Ms Tapp, now an Australian para-triathlete, had claimed rain in the lead-up to the event made the competition arena dangerous and the rodeo should have been cancelled after several riders fell before her.
Hunter Zone ABCRA director Darren Shorten gave evidence in the original eight-day court hearing in 2018 that he was approached by another competitor, John Stanton, who had fallen and raised concerns about the ground getting slippery.
After a meeting of organisers and a judge, a decision was made to continue.
Following a second complaint by Mr Stanton, organisers made an announcement over the loud speaker.
"Any rider who wishes to withdraw from the event can withdraw and they will get their money back or riders can compete at their own risk," it said.
Ms Tapp, who was the last rider to compete, was unaware the event had been suspended due to a previous fall and did not hear the loudspeaker announcement.
She was also unaware of Mr Stanton's approaches expressing his view that the competition should be stopped.
After the fall, Ms Tapp - who had competed in campdrafting since she was six years old - spent eight months in hospital and three years in rehabilitation.

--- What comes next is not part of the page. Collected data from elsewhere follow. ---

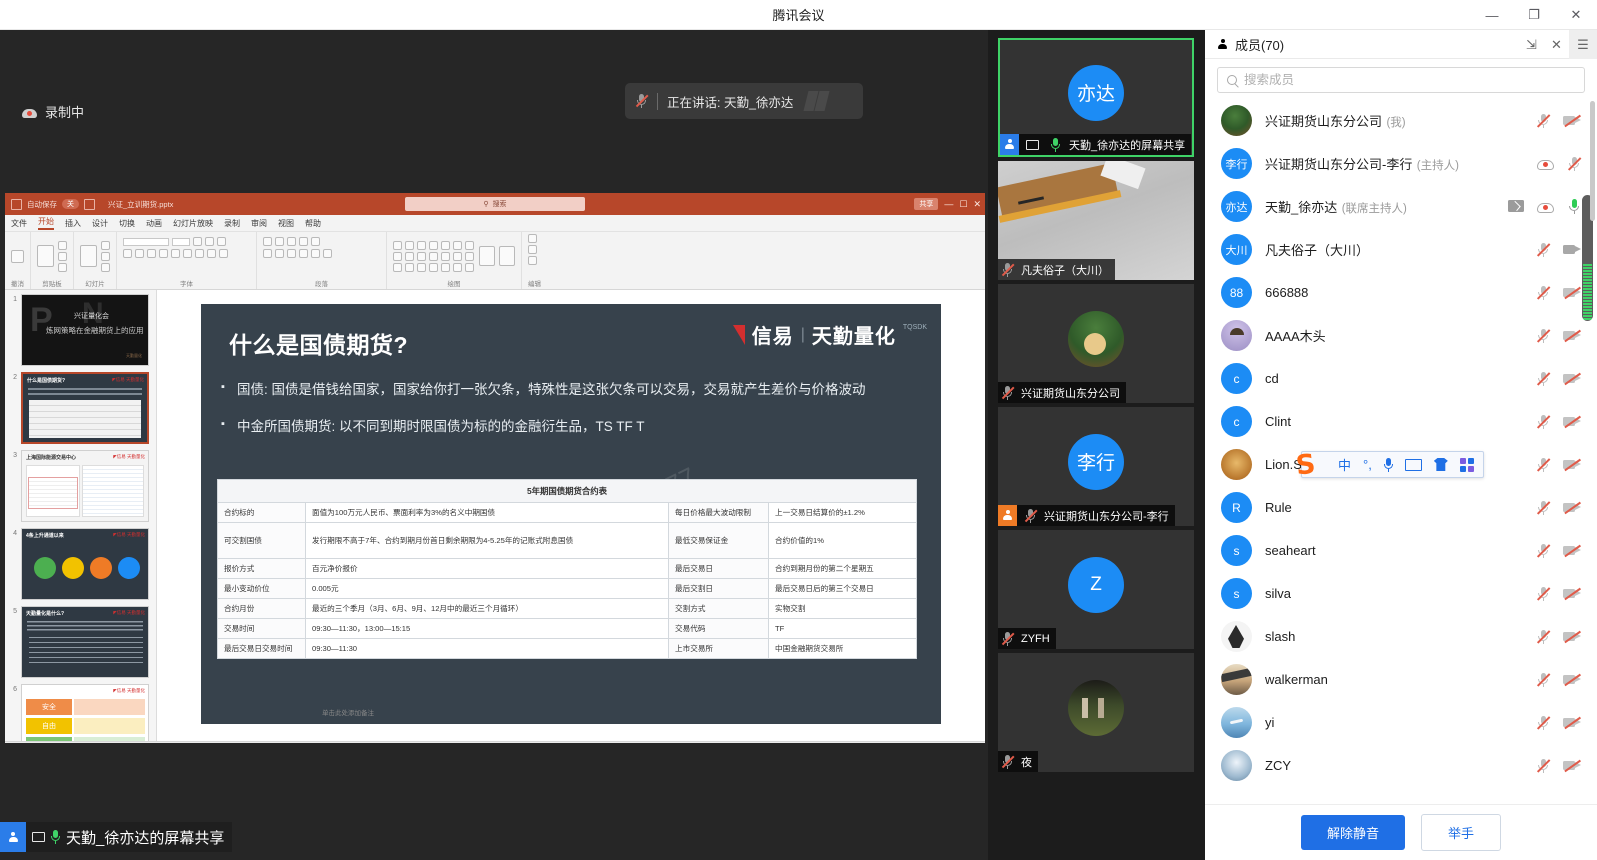 The width and height of the screenshot is (1597, 860). What do you see at coordinates (46, 256) in the screenshot?
I see `paste-button` at bounding box center [46, 256].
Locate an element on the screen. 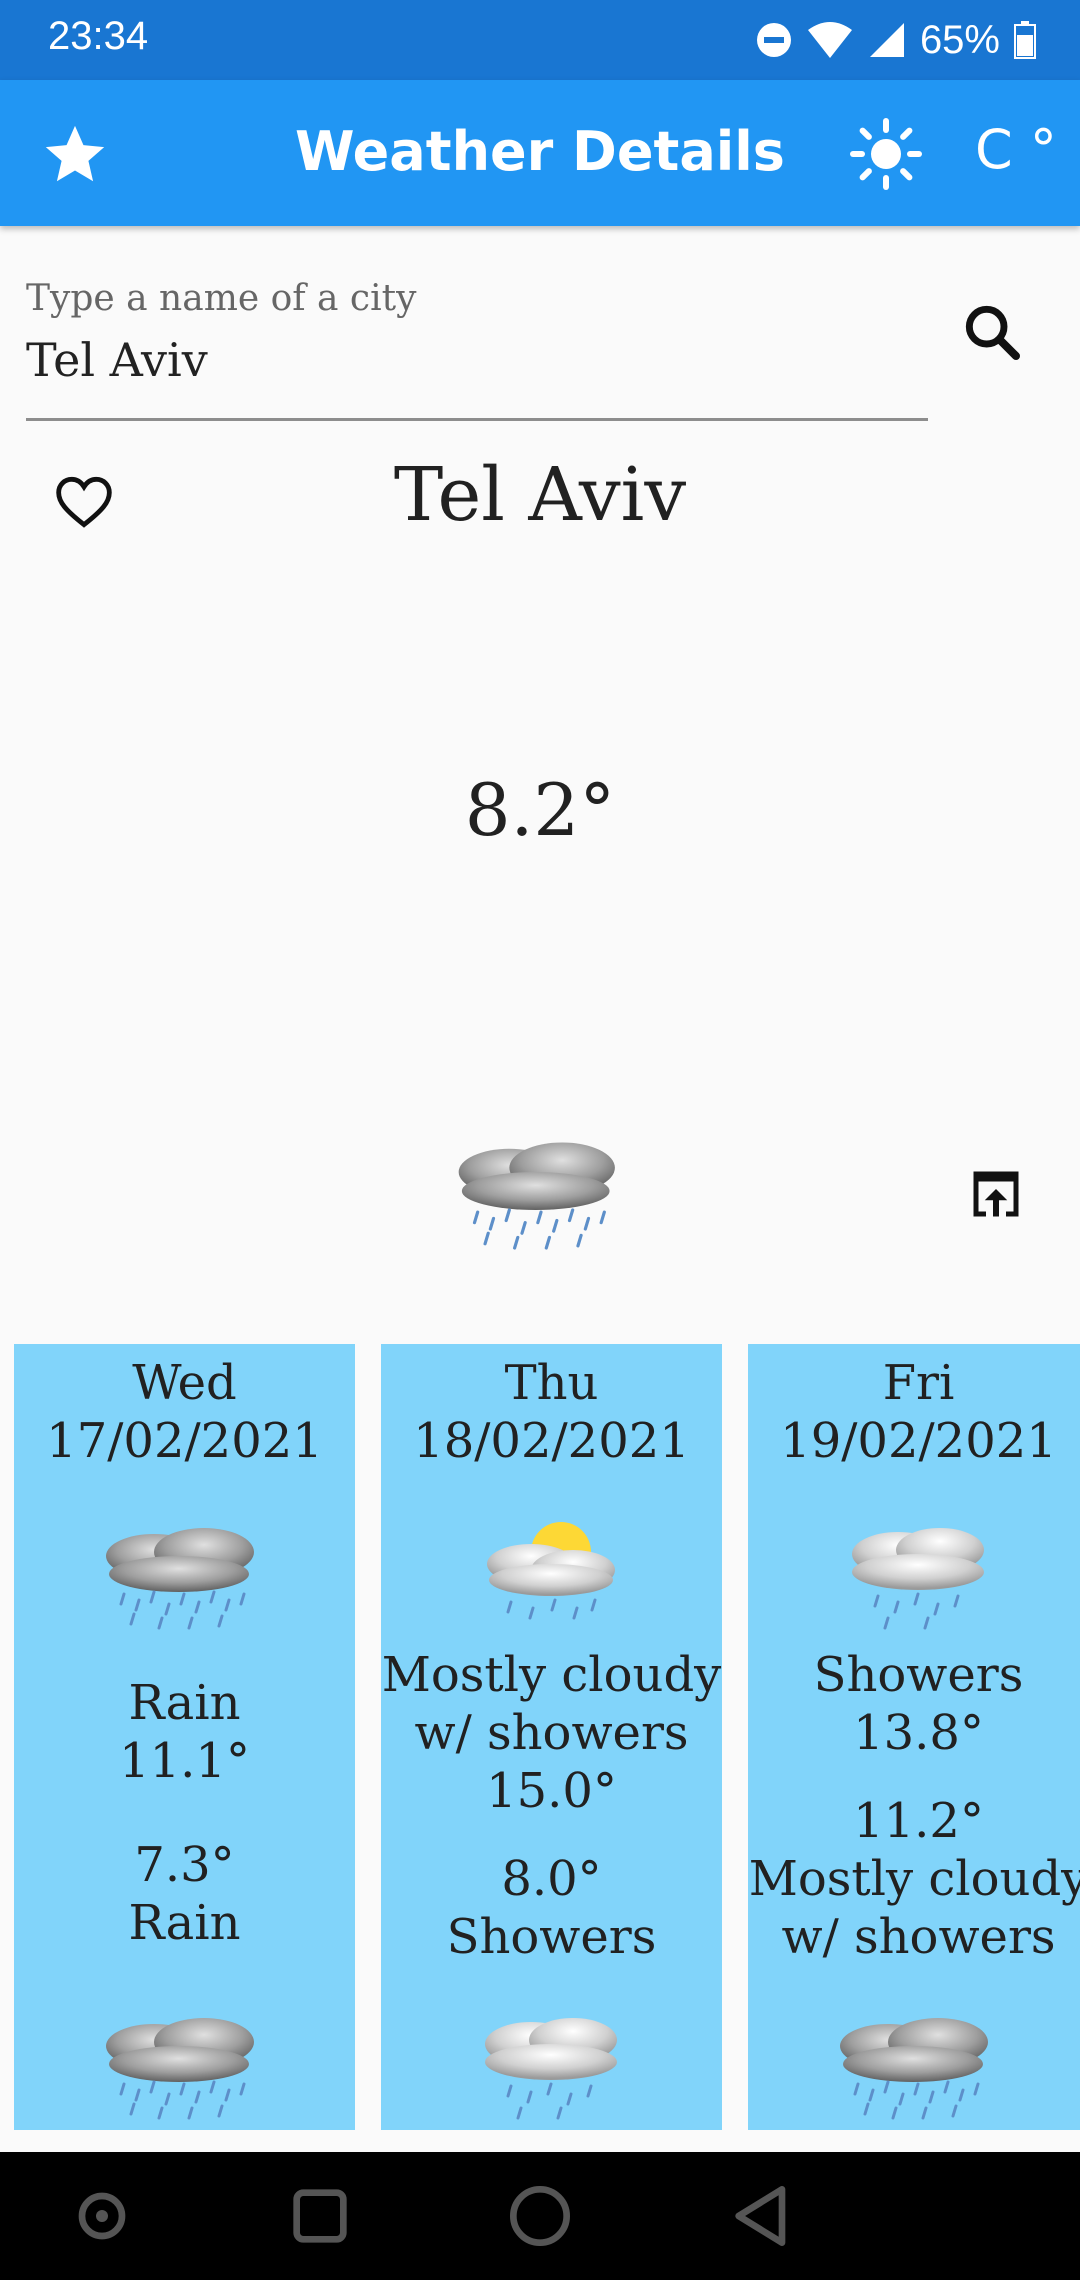 This screenshot has height=2280, width=1080. city-search-input is located at coordinates (466, 360).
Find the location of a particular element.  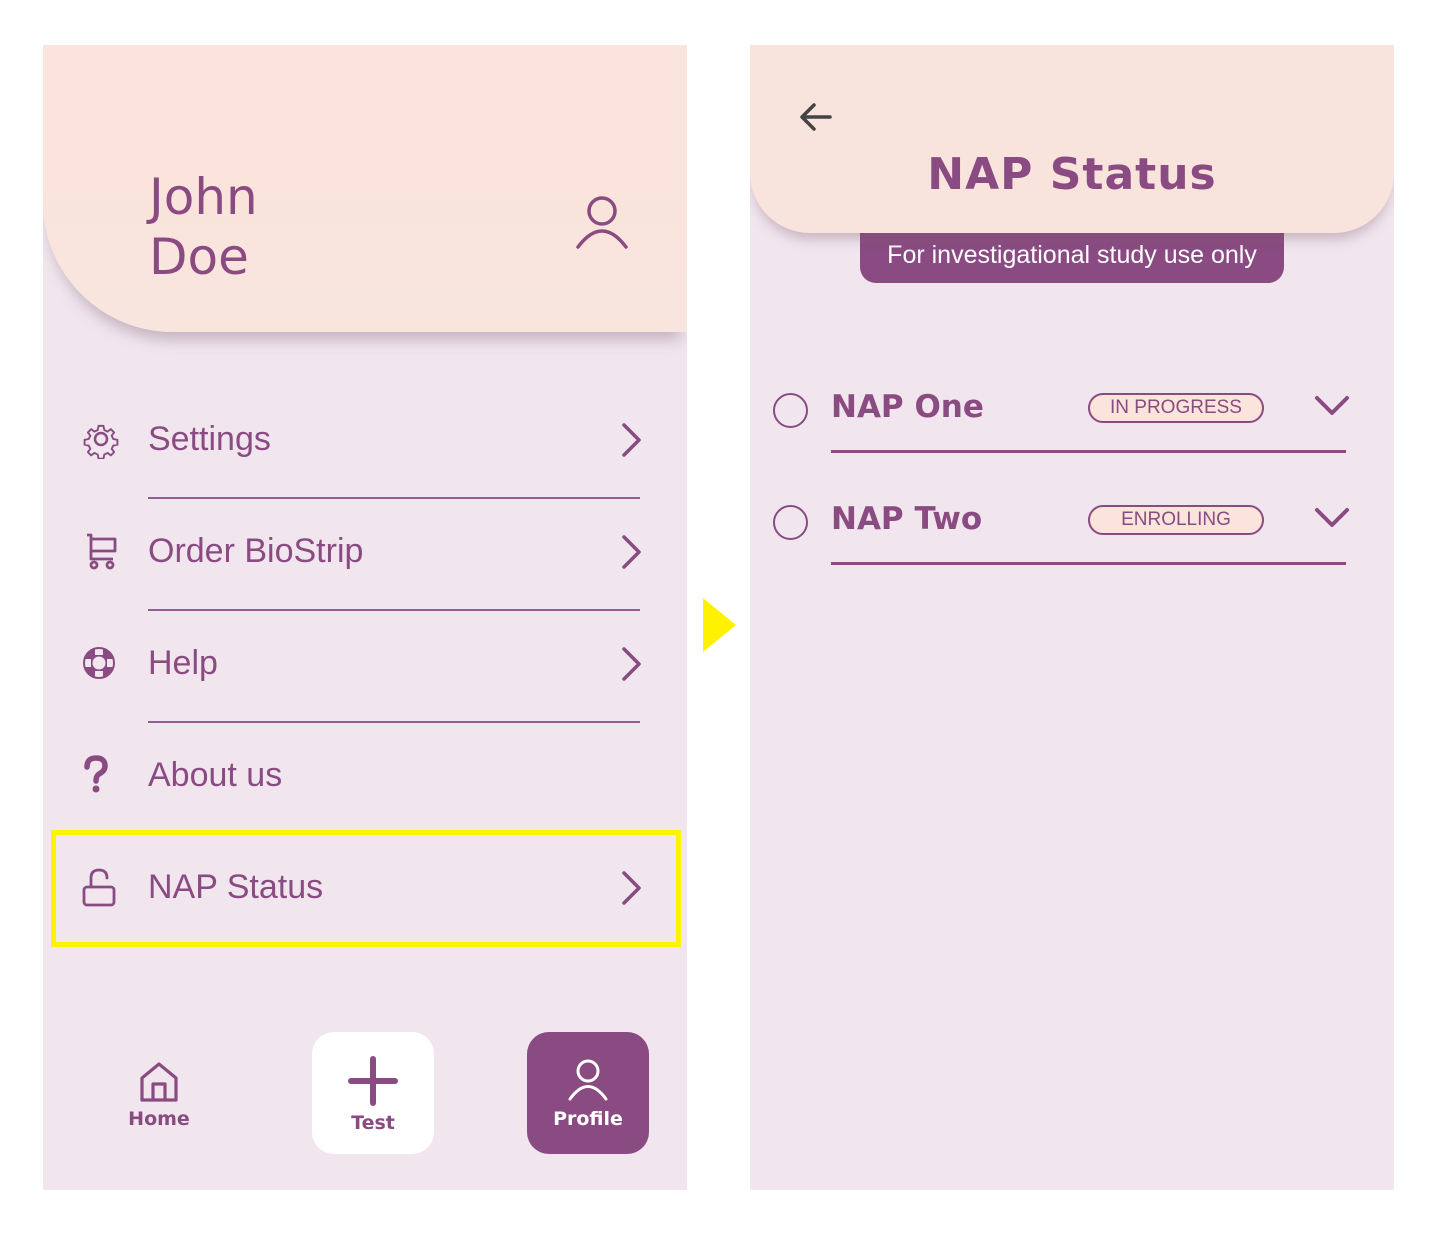

menu-item-help: Help is located at coordinates (365, 667).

"The plaintiff's claim in negligence against the organiser of the event failed on the evidence. In substance she failed to establish why her horse fell," Justice Basten said.
"It may be accepted that the horse slipped or slid, but precisely why that happened remained obscure."
A spokeswoman for Ms Tapp's lawyers, Commins Hendricks, said the decision sends a "clear message" that people involved in recreational activities should obtain their own personal injury insurance, including income protection.
She called on the NSW government to urgently revisit the issue to protect people injured through no fault of their own.
"The effect of this decision is that any person who might be injured in participating in a dangerous recreational activity has no entitlement to damages even if the injury is caused by the negligence of the organisation conducting the event, including a failure to follow its own rules," she said.
"It has become clear that the interpretation of a dangerous recreational activity is being widely applied and could incorporate activities including common recreational activities such as bike riding, motorbike riding, horse riding, riding for the disabled, football, netball, water skiing and similar such activities."